How to improve how desktops/laptops/smartphones execute code

Mar 07, 2024

[This post is released through Creative Commons Generic Attribution 2 (which allows all uses).] [This post is a work-in-progress. Version of this post is SusuPosts@ee3dcf3, view `preview` branch for the most new version.]

Discussion

Since around the year 2002, the physical CMOS limits of transistors have meant that the ghz (gigahertz) of CPU‘s can not improve, and thus multicore (also known as SMP (Symmetric Multiprocessing)) / SIMD (Single Instruction Multiple Data) is required for throughput to continue to improve.

To improve:

Switch to CPU‘s with more cores and new SIMD opcodes to use.
Switch to CPU‘s / GPU‘s / RAM which uses more small transistors (lower “nm“ values), as those have more compute units, plus those improve power use.
For closed source program use:
- Search for new versions of programs, which use OpenMP (or which use other such tools which produce SMP & SIMD code flows).
- Search for versions which list the newest CPU which is not more new than the CPU in use.
- Microsoft Windows has WOW64 to execute programs as x32 or x64 based on your current CPU.
  - Linux‘s equivalent is MultiArch (which is similar to Microsoft Windows’ WOW64.
  - If the CPU in use supports 64-bit execution, choose program versions which list “AMD64“, “Intel64“, “x86_64“, “aarch64“, or “Arm64“; 64-bit executables all use SIMD opcodes.

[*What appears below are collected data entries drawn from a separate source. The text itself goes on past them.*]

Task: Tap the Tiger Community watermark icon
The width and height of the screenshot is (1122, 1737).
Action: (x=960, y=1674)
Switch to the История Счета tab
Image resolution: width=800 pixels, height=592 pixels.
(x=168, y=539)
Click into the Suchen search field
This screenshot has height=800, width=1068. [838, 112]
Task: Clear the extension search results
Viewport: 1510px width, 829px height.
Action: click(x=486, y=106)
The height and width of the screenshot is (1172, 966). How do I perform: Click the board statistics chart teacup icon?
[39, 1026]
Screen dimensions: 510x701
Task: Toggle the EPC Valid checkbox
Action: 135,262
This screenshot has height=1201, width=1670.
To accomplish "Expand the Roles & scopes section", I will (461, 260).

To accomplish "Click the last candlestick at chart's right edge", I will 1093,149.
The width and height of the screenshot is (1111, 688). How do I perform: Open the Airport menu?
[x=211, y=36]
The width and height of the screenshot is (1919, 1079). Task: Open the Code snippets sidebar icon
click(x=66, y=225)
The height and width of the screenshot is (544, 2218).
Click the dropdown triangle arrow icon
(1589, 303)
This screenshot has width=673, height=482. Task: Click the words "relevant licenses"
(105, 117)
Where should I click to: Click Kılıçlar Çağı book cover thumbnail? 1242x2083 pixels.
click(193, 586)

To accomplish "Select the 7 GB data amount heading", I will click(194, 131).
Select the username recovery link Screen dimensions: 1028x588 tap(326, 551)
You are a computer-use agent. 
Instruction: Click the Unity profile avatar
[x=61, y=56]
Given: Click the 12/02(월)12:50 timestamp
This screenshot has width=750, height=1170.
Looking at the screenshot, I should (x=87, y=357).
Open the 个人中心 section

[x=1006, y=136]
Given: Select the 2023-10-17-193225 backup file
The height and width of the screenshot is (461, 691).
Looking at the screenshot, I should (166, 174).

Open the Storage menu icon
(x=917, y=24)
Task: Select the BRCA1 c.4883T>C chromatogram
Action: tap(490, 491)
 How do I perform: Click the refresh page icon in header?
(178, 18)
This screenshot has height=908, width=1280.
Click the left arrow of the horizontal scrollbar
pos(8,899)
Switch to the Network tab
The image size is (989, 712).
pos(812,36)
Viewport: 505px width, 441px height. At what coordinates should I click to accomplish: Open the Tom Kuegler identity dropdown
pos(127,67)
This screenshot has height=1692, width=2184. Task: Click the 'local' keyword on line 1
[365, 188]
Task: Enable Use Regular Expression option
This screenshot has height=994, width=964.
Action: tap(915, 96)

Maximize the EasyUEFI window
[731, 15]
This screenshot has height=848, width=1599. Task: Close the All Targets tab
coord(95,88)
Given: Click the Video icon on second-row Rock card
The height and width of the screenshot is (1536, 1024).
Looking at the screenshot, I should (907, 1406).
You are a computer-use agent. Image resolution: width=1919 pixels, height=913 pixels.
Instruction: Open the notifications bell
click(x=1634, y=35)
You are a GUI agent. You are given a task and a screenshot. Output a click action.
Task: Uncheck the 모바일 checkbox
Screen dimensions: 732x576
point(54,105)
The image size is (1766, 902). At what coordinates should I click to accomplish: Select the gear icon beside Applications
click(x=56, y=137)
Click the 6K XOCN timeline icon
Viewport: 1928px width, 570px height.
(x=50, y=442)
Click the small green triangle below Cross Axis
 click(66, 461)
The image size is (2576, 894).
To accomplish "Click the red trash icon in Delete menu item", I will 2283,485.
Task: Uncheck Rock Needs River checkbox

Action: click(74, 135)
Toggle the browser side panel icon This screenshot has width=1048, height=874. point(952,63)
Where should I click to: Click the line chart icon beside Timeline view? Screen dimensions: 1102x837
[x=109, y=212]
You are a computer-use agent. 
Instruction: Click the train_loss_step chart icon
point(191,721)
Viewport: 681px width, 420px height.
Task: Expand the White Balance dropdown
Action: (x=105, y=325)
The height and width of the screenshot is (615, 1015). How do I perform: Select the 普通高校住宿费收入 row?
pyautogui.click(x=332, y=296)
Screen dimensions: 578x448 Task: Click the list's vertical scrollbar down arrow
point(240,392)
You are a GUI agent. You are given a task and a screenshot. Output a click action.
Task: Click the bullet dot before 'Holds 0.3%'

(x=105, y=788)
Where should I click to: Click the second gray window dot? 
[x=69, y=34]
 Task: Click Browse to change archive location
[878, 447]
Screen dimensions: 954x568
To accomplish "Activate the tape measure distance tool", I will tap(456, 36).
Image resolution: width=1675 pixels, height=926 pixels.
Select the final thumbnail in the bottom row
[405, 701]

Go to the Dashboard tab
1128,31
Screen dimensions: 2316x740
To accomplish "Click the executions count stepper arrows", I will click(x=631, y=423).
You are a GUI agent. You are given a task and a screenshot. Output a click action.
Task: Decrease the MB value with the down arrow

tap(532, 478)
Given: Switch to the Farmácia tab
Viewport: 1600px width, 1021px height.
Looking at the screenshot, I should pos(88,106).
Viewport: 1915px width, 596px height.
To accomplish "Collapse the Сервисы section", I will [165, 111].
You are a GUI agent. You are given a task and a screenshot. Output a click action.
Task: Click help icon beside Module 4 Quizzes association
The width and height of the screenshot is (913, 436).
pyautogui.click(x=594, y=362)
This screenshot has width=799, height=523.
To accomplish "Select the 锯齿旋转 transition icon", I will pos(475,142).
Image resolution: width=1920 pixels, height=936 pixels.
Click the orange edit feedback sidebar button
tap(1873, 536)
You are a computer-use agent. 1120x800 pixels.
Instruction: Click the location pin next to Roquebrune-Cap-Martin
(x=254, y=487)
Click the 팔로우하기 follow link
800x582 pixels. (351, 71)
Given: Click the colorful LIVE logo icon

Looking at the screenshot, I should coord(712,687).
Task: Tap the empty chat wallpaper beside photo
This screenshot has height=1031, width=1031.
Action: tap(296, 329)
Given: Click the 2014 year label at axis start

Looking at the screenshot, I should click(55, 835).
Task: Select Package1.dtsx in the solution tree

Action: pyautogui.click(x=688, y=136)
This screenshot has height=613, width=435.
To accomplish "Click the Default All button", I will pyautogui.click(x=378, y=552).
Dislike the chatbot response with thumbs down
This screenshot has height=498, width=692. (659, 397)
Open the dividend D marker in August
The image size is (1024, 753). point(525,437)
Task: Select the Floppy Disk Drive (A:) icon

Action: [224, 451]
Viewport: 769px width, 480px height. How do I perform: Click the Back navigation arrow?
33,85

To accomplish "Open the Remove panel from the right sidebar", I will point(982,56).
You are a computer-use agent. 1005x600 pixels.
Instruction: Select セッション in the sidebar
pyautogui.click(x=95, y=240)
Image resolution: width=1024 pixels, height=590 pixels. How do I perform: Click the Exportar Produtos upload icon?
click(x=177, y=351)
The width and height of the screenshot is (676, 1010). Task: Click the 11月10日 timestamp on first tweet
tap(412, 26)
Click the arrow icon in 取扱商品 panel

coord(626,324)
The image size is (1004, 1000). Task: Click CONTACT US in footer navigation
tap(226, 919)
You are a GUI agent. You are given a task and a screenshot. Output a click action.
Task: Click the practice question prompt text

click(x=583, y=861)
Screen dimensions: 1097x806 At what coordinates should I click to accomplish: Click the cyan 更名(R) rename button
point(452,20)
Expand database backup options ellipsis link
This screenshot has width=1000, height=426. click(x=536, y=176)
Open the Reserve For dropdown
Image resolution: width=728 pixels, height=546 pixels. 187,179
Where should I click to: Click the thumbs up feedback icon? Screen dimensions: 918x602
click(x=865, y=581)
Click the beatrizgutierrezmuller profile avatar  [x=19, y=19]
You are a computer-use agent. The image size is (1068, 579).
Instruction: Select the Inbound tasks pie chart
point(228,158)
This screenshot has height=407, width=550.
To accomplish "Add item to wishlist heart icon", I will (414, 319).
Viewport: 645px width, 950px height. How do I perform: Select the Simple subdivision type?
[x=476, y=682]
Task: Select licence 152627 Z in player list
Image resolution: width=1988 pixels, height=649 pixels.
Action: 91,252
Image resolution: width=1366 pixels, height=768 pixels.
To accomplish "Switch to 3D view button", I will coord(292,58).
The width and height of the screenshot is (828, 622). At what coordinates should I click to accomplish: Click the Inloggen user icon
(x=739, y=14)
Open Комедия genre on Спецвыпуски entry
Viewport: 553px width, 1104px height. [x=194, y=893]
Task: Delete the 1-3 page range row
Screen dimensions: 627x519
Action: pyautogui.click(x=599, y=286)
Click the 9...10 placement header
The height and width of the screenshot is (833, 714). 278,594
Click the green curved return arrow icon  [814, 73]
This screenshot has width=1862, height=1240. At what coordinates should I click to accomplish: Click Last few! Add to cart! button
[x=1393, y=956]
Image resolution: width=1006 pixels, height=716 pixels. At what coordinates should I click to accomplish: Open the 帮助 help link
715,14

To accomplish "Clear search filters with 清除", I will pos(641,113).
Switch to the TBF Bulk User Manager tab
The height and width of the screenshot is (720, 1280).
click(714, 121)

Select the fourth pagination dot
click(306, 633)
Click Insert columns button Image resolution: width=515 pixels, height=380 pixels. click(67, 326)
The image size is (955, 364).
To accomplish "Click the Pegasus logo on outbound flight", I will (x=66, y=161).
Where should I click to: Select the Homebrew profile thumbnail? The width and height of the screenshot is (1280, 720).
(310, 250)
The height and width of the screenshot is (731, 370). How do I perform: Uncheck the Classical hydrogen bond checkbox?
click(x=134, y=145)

For open source (FLOSS) programs use:
- Recompile the source code with --march=native (insert into compiler flags) to produce the newest SIMD code which the currrent CPU can use.
  - MSVC (MicroSoft Visual Compiler) has auto-vectorization (produces executables which use SIMD opcodes on compatible CPUs).
  - GCC (GNU Compiler Collection) also has auto-vectorization.
  - Clang / LLVM (Low-Level Virtual Machine) also has auto-vectorization.
- Recompile the source code with --openmp (insert into compiler flags), which enables #pragma omp <command> (where <command> is the specific subset of OpenMP to use, such as parallel or simd).
  - Improve source code: if the source code does not have SIMD directives, ensure the code is amenable (does not have inter-element dependencies of tensors) (remember to consider how the compiler's Abstract syntax tree differs from human-readable source code) + insert #pragma omp simd above amenable loops, or use intrinsic functions (which allow manual insertion of SIMD opcodes).
    - Example: strchr through SSE2, plus strstr through SSE4.2.
    - Example: tensor transpose through AVX2, AVX-512 and AMX.
  - Improve Source code: if the source code does not have directives for multiple CPU core use, insert #pragma omp directives which instruct the compiler to prefer multiple core use above the start of loops which most suit multiple core use:
    - Loops which do not have dependencies on the previous iteration of the loop.
    - Loops total whose total iterations count can absorb (ammeliorate) thread (or process) startup costs. Unless the architecture is similar to GPUs (which have minimal thread startup costs), this requires iteration counts in the thousands (or more numerous).
Disable stylistic features (such as shadows or animations) — unless your workflow has use for those (such as school classes about graphics do) — and measure (to determine if the resource use goes down or if responsiveness improves; if so, put a note to disable those in the future).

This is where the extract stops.